> **To do**: Copy word for word the lines of the records below, beginning at the one with "Click Select another pallet" and finishing at the one with "Task: Open '1 วัน' timestamp of first comment", ends included, but none of the pictures.
■ ■ ■
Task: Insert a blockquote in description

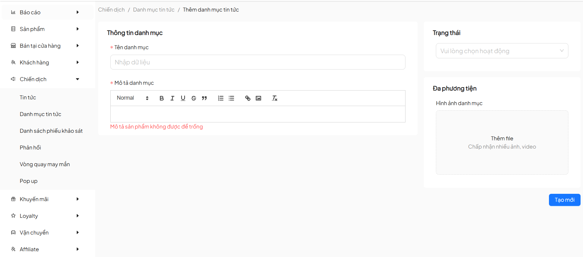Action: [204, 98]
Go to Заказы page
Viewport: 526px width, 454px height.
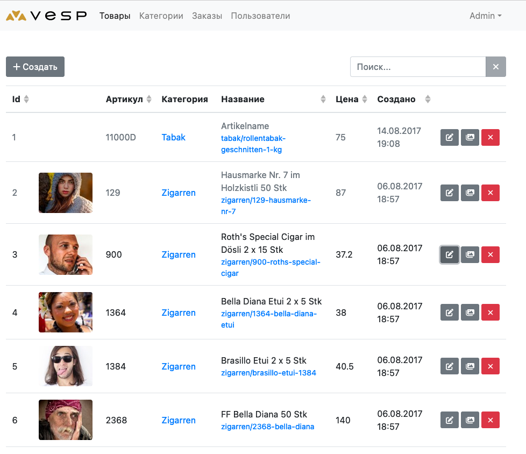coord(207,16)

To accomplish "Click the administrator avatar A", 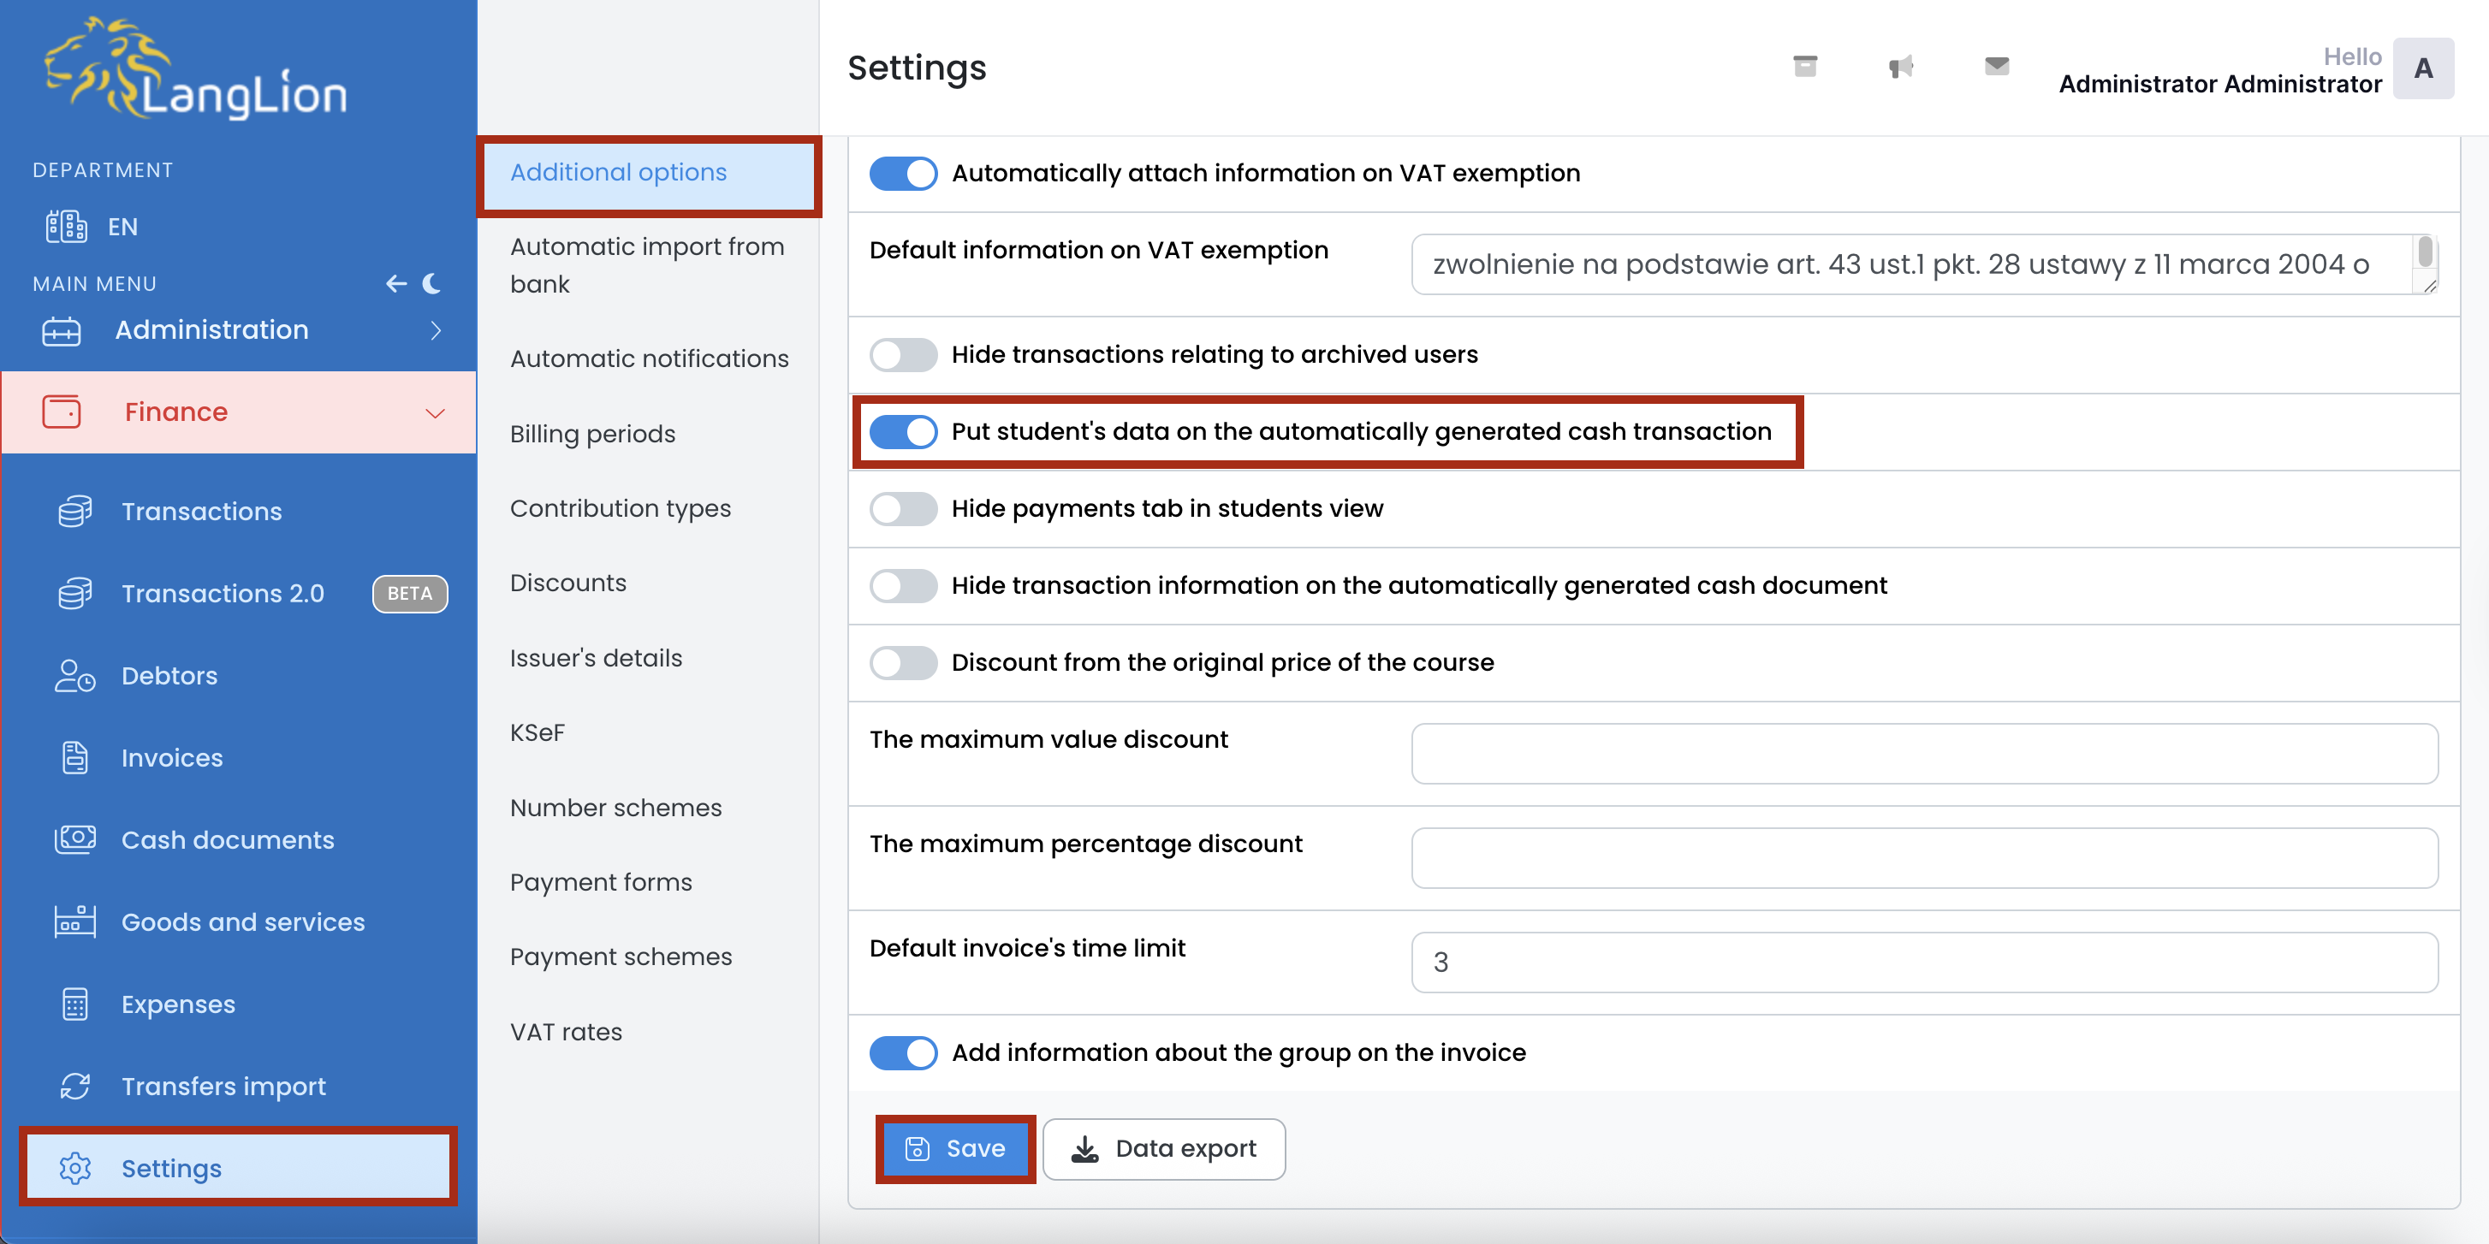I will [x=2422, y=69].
■ ■ ■
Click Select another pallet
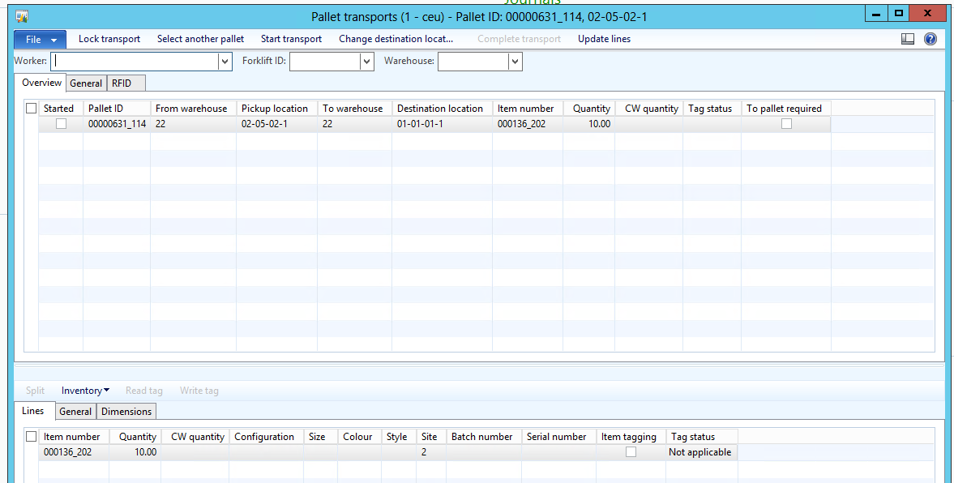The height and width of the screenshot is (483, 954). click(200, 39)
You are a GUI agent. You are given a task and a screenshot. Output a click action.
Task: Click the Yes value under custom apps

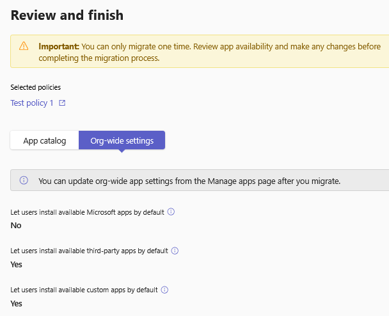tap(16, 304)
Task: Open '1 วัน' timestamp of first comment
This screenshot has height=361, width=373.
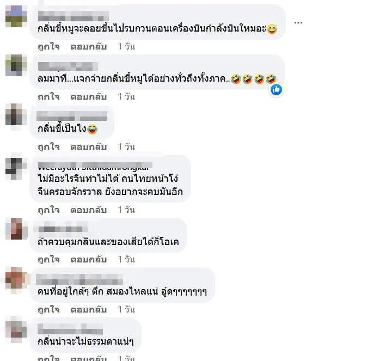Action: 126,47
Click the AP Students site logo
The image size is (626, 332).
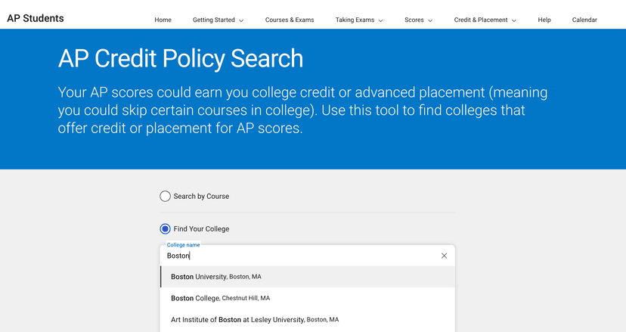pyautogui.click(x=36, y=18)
■ ■ ■
> **Task output**:
Click Select another pallet
The height and width of the screenshot is (483, 954). click(200, 39)
You are a GUI agent. You are given a task and a screenshot. Output a click action.
Task: Click the Yes value under custom apps

tap(16, 304)
Task: Open '1 วัน' timestamp of first comment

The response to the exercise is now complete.